Matching Task

This was a real-life task to match master list containing information about employee name, company and employee title, with a lookup list containing other information such as email, phone and address, besides these columns.

The task was to enrich the master dataset with email, phone and address information from the lookup dataset.

Input Datasets Importing

As always, the first step was to register master dataset as the left dataset and lookup dataset as the right dataset.

 

By clicking "Import both input files to server" button, datasets were imported into the underlying PostgreSQL database.

Fuzzy Match Model

Next step was to create new solution and define appropriate parameters and fuzzy data matching model.

After little bit of experimentation, I got a good fuzzy data matching model, with following parameters:

Blocking similarity of b=0.45 was optimum for rough pre-matching of these two datasets (so-called "blocking" phase).

Final similarity threshold of t=0.69 was optimum for discerning matches from non-matches in this model.

We were using left join with option of retrieving only best matches. That's because we want to retrieve all rows from master (left dataset) and only best matched rows from lookup dataset (right dataset).

Additionally, it was useful to utilize TFIDF post-processing on company names.

The fuzzy data matching model was based on 3 column pairs (employee name, title and company name), with very high relative weight given to person name. But, don't forget that we are also utilizing TFIDF post-processing on company name, so importance given to company name is in reality much greater than somebody might conclude from fuzzy matching constraints tab only.

Blocking was performed on employee name column only.

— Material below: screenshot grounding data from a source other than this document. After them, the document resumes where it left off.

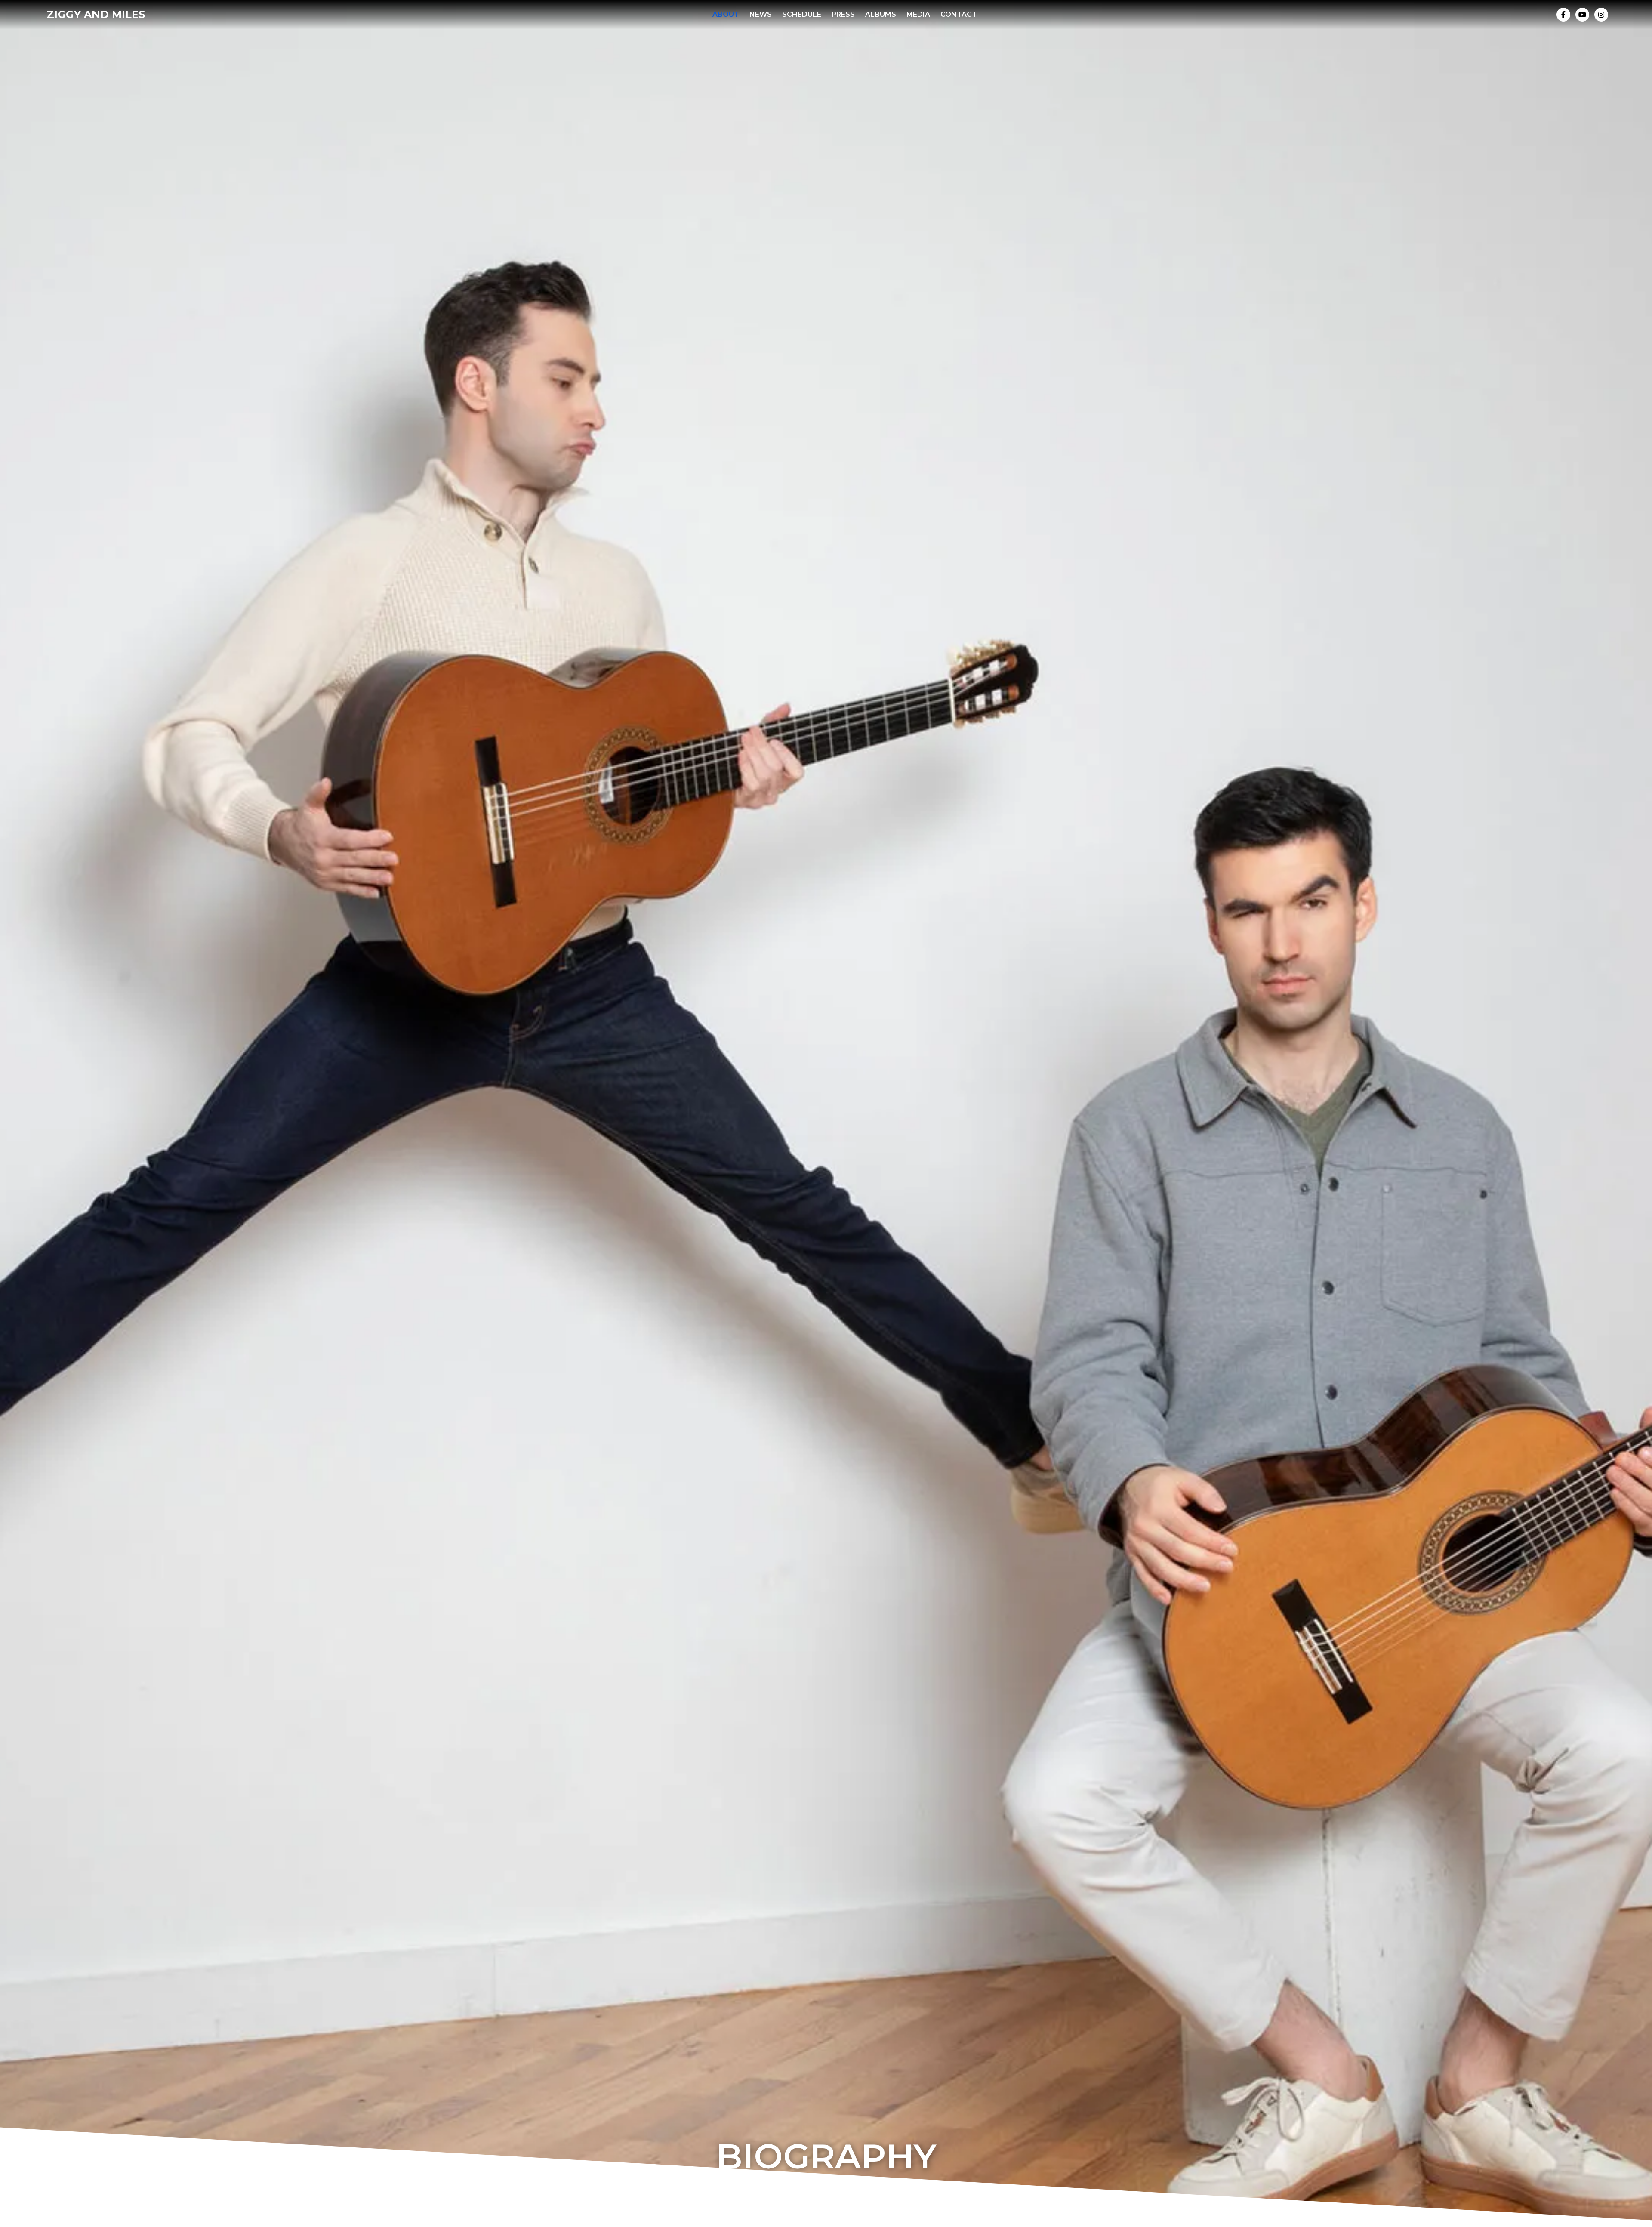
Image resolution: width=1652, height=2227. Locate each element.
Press (843, 14)
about (725, 14)
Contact (958, 14)
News (760, 14)
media (918, 14)
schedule (801, 14)
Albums (880, 14)
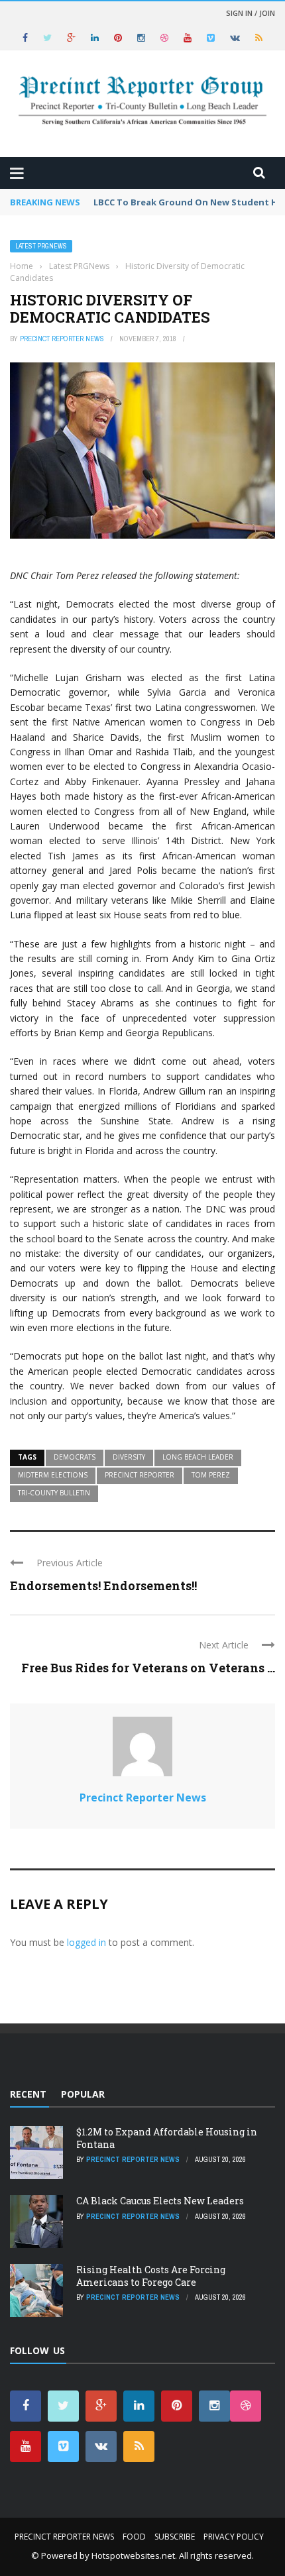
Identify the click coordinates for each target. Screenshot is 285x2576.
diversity (129, 1457)
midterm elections (52, 1474)
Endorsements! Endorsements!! (103, 1585)
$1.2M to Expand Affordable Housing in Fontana (166, 2137)
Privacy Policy (233, 2536)
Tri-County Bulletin (54, 1492)
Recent (28, 2094)
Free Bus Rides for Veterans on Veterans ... (148, 1668)
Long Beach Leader (197, 1457)
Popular (83, 2094)
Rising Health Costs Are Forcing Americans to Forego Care (150, 2275)
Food (134, 2536)
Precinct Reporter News (62, 338)
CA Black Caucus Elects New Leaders (160, 2200)
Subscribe (174, 2536)
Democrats (74, 1457)
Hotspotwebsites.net (133, 2555)
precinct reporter (139, 1474)
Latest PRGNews (41, 246)
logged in (86, 1942)
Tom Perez (211, 1474)
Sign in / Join (250, 13)
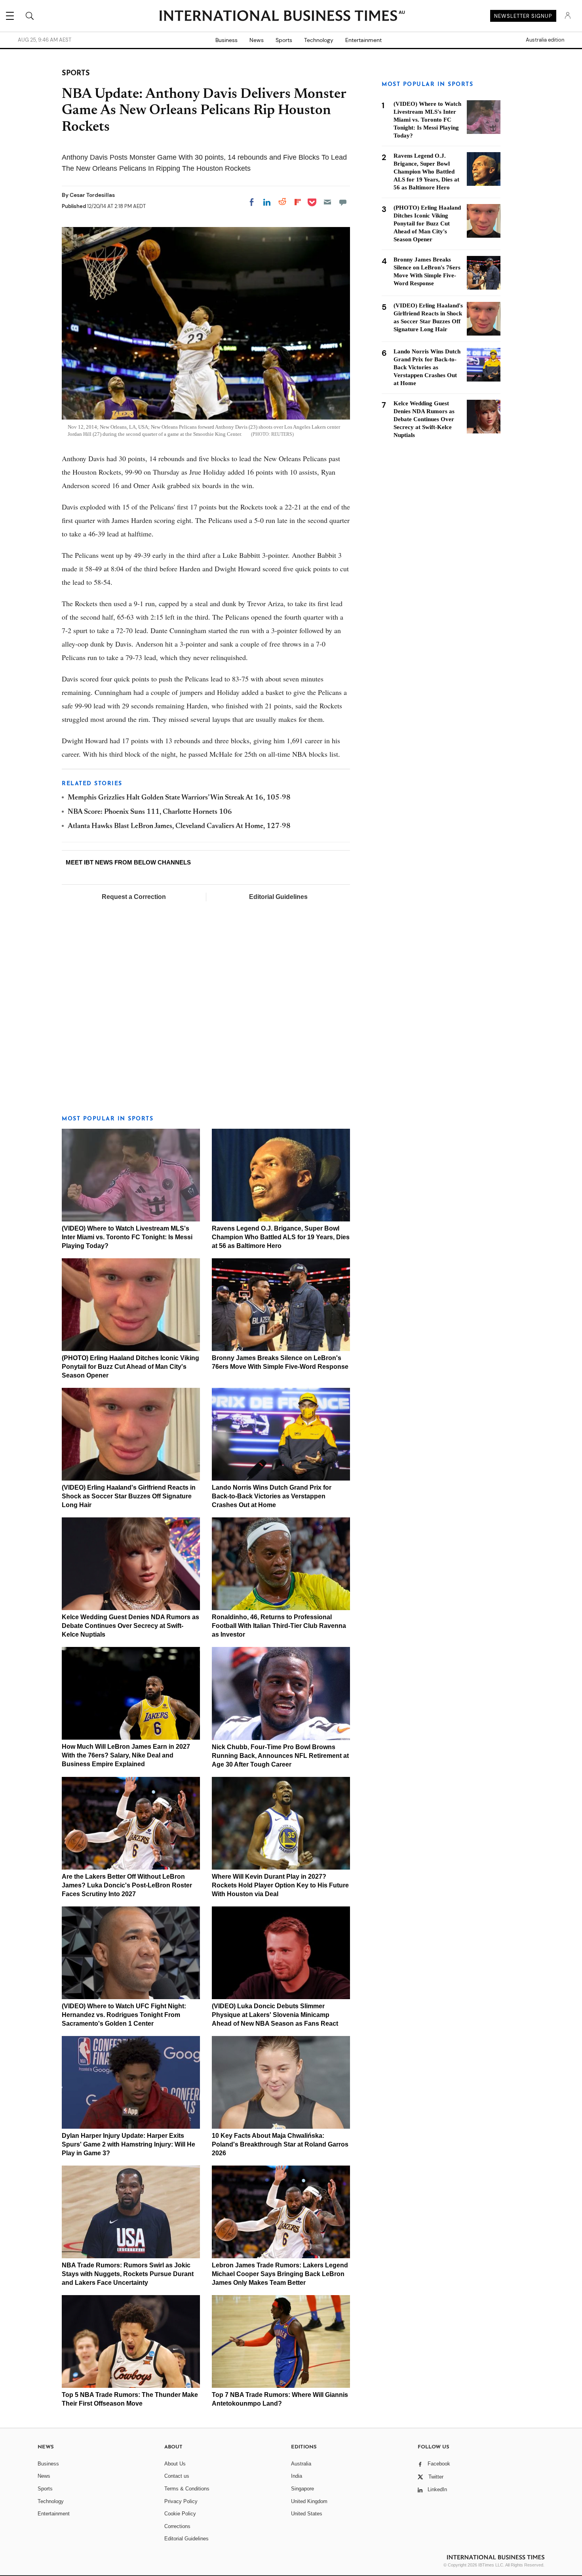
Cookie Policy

We have also provided definition of merged columns for email, phone and address, in two variants. First variant is for updating original empty columns in the master dataset (left dataset) from the best matched row from lookup dataset, while the second variant is to provide additional merged columns with individual values being concatenated by pipe symbol (" | "). The latter is to ensure that we will pick up all emails, phones and addresses if there are multiple matches from the lookup dataset for one row in the master dataset.

 

As always, we can use 3-step or 1-step approach to execute the solution.

Similarity Distribution Chart

We got pretty good separation of matches and non-matches with this data matching mode, which is clearly demonstrated by the distribution chart.

 

file:///home/zlatko/Preuzimanja/ICMG%20&%20Medicairian%20Contacts/Figure_2.png

 

Matching Result

By executing this fuzzy data matching model, we got very good and straight-forward results.

 

Further Reading

Introduction To Fuzzy Data Matching

Data Matching Flow
Managing QDeFuZZiner Projects
Importing Input Datasets into QDeFuZZiner
Managing QDeFuZZiner Solutions
Demo Fuzzy Match Projects

Various Articles on QDeFuZZiner

Get QDeFuZZiner Software

Purchase QDeFuZZiner License

Our Data Matching Services

Do you wish us to perform fuzzy data matching, de-duplication or cleansing of your datasets?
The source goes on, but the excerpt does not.